Я открываю глаза с ощущением, словно выбралась из глубокой ямы. Тру кончиками пальцев лоб, поднимаю голову, сажусь на смятой постели. Растерянно оглядываюсь, гадая, почему я уснула в униформе и ботинках и проснулась не по звонку будильника. А затем в голове проносится двусложное «Хей-митч», и меня с головой накрывает волна боли. Чувства возвращаются, обостряются и сводят с ума.
Плохо помню, что происходит дальше. Кажется, я громко, душераздирающе кричу, пока не охрипну, и бросаю в стену все, что попадается под руку, и бьюсь об нее сама, и выкручиваю лампочки, грязно ругаясь и поминутно дуя на обожженные пальцы, и разбиваю высокое стоячее зеркало в углу, а затем прыгаю на осколках, пытаясь раздавить их, и, наконец, не боясь порезаться, опускаюсь на пол и сворачиваюсь клубком, обхватив голову руками.

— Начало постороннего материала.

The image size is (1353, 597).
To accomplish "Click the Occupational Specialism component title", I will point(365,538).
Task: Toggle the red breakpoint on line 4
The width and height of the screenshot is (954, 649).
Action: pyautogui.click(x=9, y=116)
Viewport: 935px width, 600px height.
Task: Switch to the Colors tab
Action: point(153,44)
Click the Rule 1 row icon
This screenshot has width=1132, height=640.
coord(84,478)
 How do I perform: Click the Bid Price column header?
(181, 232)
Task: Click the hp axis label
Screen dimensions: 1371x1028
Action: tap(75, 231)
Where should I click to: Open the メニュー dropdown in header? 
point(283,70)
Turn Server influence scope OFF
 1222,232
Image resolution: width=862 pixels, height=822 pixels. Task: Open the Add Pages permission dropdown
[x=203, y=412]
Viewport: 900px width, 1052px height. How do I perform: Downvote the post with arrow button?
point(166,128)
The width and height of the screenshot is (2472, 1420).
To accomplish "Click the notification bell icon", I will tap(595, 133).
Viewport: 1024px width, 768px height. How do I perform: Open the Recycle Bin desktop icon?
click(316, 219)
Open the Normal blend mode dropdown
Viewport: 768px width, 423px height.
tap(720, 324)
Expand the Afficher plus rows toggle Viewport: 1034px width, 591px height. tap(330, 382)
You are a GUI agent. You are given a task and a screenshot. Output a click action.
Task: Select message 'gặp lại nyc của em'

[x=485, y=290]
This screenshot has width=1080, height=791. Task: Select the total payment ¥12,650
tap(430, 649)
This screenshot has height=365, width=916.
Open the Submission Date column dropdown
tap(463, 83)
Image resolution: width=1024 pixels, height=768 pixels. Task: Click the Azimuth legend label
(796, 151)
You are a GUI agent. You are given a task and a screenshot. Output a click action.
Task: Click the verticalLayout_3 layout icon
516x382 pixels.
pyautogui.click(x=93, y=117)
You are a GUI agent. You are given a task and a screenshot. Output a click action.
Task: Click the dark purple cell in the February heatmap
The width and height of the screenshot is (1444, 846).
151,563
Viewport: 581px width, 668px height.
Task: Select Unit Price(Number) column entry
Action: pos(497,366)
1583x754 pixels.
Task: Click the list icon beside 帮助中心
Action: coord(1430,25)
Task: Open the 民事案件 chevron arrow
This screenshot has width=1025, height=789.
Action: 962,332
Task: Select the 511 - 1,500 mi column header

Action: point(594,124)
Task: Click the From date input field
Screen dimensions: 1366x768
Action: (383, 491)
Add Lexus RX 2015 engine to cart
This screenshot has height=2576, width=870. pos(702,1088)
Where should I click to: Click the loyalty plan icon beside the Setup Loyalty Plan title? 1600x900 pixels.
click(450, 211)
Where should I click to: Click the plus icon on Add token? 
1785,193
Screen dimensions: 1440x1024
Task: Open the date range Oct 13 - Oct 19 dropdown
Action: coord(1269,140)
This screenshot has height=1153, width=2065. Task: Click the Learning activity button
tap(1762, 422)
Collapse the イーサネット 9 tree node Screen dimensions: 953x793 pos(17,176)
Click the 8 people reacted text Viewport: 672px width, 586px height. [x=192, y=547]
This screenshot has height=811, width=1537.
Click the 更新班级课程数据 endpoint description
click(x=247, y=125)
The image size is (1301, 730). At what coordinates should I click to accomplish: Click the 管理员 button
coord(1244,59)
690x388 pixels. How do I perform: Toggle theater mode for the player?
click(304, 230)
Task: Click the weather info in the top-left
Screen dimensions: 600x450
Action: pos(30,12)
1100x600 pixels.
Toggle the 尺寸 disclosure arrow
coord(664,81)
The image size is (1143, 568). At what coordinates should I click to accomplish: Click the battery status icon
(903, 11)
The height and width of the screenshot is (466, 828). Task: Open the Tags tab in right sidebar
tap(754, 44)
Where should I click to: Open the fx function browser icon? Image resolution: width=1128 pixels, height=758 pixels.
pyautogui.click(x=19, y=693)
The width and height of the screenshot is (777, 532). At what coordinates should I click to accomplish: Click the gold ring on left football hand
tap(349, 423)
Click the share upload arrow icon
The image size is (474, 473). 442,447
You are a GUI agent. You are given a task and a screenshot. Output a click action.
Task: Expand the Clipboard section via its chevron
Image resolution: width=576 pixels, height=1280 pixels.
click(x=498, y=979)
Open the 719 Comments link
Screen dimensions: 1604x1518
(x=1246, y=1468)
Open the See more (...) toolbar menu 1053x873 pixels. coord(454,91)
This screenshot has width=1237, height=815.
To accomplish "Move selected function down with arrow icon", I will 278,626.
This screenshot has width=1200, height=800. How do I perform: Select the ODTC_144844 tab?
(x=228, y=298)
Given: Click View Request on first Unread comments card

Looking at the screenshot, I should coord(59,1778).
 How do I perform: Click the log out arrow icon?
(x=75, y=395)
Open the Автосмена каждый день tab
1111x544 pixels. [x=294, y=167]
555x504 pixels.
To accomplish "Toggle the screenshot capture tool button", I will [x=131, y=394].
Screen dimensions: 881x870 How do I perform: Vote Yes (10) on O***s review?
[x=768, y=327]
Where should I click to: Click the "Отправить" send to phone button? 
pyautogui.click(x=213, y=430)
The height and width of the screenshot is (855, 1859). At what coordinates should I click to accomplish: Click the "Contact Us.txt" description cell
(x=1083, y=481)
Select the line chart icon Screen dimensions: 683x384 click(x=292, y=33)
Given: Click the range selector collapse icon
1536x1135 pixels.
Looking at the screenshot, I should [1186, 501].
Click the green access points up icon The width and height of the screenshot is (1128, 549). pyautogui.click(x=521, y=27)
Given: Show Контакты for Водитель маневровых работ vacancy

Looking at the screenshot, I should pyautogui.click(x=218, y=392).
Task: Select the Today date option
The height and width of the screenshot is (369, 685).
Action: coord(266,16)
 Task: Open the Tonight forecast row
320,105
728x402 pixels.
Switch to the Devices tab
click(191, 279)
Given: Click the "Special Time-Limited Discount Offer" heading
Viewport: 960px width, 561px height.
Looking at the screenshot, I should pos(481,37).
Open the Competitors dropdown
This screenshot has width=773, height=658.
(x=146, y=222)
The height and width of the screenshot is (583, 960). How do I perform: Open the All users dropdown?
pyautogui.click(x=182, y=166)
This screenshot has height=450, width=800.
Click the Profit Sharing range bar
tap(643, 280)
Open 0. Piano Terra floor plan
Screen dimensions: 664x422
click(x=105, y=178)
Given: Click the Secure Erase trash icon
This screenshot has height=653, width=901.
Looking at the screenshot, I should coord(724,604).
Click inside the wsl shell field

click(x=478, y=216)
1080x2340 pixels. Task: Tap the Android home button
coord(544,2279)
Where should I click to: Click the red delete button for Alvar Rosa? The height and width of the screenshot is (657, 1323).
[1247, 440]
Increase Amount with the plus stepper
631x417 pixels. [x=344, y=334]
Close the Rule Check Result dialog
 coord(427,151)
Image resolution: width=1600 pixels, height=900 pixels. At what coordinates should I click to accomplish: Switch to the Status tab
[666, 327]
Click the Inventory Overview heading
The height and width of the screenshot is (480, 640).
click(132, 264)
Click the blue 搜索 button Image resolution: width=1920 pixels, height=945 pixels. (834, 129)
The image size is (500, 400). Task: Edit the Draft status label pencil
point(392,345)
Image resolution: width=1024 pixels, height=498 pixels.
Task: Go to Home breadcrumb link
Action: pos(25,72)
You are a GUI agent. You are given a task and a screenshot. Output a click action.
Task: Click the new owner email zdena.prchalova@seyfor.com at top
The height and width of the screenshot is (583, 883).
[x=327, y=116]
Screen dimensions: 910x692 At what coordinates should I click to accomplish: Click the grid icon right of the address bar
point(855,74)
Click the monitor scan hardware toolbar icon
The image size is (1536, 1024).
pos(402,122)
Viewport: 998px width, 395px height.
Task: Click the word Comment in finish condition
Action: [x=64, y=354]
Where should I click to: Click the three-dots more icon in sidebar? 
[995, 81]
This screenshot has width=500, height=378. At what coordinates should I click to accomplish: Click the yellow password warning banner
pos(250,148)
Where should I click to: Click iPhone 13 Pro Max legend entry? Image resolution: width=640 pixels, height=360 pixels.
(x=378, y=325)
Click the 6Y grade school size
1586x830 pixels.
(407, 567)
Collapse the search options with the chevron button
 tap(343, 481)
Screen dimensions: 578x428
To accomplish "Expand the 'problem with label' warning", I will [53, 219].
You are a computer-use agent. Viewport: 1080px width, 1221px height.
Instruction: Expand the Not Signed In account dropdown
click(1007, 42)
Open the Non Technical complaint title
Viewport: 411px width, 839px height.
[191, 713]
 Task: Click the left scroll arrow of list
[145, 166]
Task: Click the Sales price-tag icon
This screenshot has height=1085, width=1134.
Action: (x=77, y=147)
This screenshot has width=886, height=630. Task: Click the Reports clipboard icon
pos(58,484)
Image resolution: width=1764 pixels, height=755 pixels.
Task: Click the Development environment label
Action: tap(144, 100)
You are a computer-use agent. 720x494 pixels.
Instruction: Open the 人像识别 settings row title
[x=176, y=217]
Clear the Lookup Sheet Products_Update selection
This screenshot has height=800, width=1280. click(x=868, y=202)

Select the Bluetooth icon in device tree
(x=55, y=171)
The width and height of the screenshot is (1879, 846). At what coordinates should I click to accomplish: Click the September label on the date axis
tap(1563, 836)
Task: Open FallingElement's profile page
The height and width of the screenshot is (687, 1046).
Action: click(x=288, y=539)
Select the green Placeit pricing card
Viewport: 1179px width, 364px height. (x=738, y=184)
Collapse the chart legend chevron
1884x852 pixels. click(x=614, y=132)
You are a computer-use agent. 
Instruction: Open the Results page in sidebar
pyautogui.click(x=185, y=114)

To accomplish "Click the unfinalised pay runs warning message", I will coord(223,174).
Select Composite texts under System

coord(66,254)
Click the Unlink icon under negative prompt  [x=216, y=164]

Я не знаю, где и что у меня болит, но готова на все, чтобы избавиться от боли. Она везде — пульсирующая в висках, звенящая в голове, давящая в груди, ноющая под ребрами, тянущая в животе, колющая в пальцах. Кто-то — все тот же невидимка — рвет меня на части, распиливает и ломает кости, сдирает кожу, кромсает внутренности, толкает то в холод, то в жар, выворачивает наизнанку и завязывает в узел. И не перестает повторять «ты одна, он не придет, он не вернется, никто вас не спасет, никто не поможет». Я забираюсь обратно в кровать, натягиваю одеяло на голову, сжимаюсь в комок и мечтаю уснуть, потерять сознание, умереть.
Проходит неделя. Вторая. Третья. Седьмое, восьмое, девятое и так далее сентября. Понедельник, вторник, среда и другие им подобные дни. Я теряюсь в их бесконечной серой череде. Теряюсь ото всех, от всего мира и не хочу находиться и возвращаться.